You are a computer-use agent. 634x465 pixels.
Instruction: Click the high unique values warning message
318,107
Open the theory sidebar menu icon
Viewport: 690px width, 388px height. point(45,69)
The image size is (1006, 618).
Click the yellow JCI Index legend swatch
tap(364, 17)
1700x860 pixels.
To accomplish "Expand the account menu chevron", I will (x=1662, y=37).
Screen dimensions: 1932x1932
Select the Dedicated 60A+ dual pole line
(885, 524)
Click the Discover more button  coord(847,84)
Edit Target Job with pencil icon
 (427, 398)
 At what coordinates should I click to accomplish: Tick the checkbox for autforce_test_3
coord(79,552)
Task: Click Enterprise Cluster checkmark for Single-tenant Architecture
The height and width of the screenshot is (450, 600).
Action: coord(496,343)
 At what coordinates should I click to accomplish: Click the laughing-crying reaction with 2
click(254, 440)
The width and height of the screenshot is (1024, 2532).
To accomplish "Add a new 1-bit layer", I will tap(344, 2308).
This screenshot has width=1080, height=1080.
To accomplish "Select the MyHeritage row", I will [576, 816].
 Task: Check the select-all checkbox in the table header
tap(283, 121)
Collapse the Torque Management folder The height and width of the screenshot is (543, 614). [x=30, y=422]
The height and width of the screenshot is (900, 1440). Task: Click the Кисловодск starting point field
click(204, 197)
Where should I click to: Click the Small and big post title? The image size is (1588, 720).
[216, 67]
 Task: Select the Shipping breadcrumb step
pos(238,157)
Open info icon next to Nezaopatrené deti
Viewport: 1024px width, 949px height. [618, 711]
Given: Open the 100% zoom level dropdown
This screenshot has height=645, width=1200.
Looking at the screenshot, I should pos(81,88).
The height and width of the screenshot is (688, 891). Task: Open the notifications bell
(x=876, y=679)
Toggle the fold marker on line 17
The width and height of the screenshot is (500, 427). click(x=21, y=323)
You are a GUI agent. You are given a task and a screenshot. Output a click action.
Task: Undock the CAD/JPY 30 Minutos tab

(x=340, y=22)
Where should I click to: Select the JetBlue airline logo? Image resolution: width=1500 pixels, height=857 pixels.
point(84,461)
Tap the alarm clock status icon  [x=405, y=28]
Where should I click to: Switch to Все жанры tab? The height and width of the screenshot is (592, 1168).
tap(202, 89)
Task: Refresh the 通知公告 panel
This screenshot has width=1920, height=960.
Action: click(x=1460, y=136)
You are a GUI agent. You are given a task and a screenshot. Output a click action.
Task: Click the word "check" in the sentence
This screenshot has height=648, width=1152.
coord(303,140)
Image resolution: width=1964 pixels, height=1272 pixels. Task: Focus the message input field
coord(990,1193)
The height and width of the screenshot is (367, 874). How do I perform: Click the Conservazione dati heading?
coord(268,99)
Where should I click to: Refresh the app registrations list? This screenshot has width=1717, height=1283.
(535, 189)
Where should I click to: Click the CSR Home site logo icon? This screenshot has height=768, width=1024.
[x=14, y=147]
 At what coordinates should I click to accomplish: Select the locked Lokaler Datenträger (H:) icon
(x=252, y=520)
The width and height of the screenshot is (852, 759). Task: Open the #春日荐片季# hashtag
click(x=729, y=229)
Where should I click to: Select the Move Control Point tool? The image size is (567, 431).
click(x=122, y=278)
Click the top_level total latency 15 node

------------------------------

DIRECTIONS: Output every entry exactly.

SOLUTION TO THIS TASK:
You are a computer-use agent. 634x465 pixels.
Instruction: Click the high unique values warning message
318,107
Open the theory sidebar menu icon
Viewport: 690px width, 388px height. point(45,69)
The image size is (1006, 618).
Click the yellow JCI Index legend swatch
tap(364, 17)
1700x860 pixels.
To accomplish "Expand the account menu chevron", I will (x=1662, y=37).
Screen dimensions: 1932x1932
Select the Dedicated 60A+ dual pole line
(885, 524)
Click the Discover more button  coord(847,84)
Edit Target Job with pencil icon
 (427, 398)
 At what coordinates should I click to accomplish: Tick the checkbox for autforce_test_3
coord(79,552)
Task: Click Enterprise Cluster checkmark for Single-tenant Architecture
The height and width of the screenshot is (450, 600).
Action: coord(496,343)
 At what coordinates should I click to accomplish: Click the laughing-crying reaction with 2
click(254, 440)
The width and height of the screenshot is (1024, 2532).
To accomplish "Add a new 1-bit layer", I will tap(344, 2308).
This screenshot has width=1080, height=1080.
To accomplish "Select the MyHeritage row", I will [576, 816].
 Task: Check the select-all checkbox in the table header
tap(283, 121)
Collapse the Torque Management folder The height and width of the screenshot is (543, 614). [x=30, y=422]
The height and width of the screenshot is (900, 1440). Task: Click the Кисловодск starting point field
click(204, 197)
Where should I click to: Click the Small and big post title? The image size is (1588, 720).
[216, 67]
 Task: Select the Shipping breadcrumb step
pos(238,157)
Open info icon next to Nezaopatrené deti
Viewport: 1024px width, 949px height. [618, 711]
Given: Open the 100% zoom level dropdown
This screenshot has height=645, width=1200.
Looking at the screenshot, I should pos(81,88).
The height and width of the screenshot is (688, 891). Task: Open the notifications bell
(x=876, y=679)
Toggle the fold marker on line 17
The width and height of the screenshot is (500, 427). click(x=21, y=323)
You are a GUI agent. You are given a task and a screenshot. Output a click action.
Task: Undock the CAD/JPY 30 Minutos tab

(x=340, y=22)
Where should I click to: Select the JetBlue airline logo? Image resolution: width=1500 pixels, height=857 pixels.
point(84,461)
Tap the alarm clock status icon  [x=405, y=28]
Where should I click to: Switch to Все жанры tab? The height and width of the screenshot is (592, 1168).
tap(202, 89)
Task: Refresh the 通知公告 panel
This screenshot has width=1920, height=960.
Action: click(x=1460, y=136)
You are a GUI agent. You are given a task and a screenshot. Output a click action.
Task: Click the word "check" in the sentence
This screenshot has height=648, width=1152.
coord(303,140)
Image resolution: width=1964 pixels, height=1272 pixels. Task: Focus the message input field
coord(990,1193)
The height and width of the screenshot is (367, 874). How do I perform: Click the Conservazione dati heading?
coord(268,99)
Where should I click to: Refresh the app registrations list? This screenshot has width=1717, height=1283.
(535, 189)
Where should I click to: Click the CSR Home site logo icon? This screenshot has height=768, width=1024.
[x=14, y=147]
 At what coordinates should I click to accomplish: Select the locked Lokaler Datenträger (H:) icon
(x=252, y=520)
The width and height of the screenshot is (852, 759). Task: Open the #春日荐片季# hashtag
click(x=729, y=229)
Where should I click to: Select the Move Control Point tool? The image size is (567, 431).
click(x=122, y=278)
Click the top_level total latency 15 node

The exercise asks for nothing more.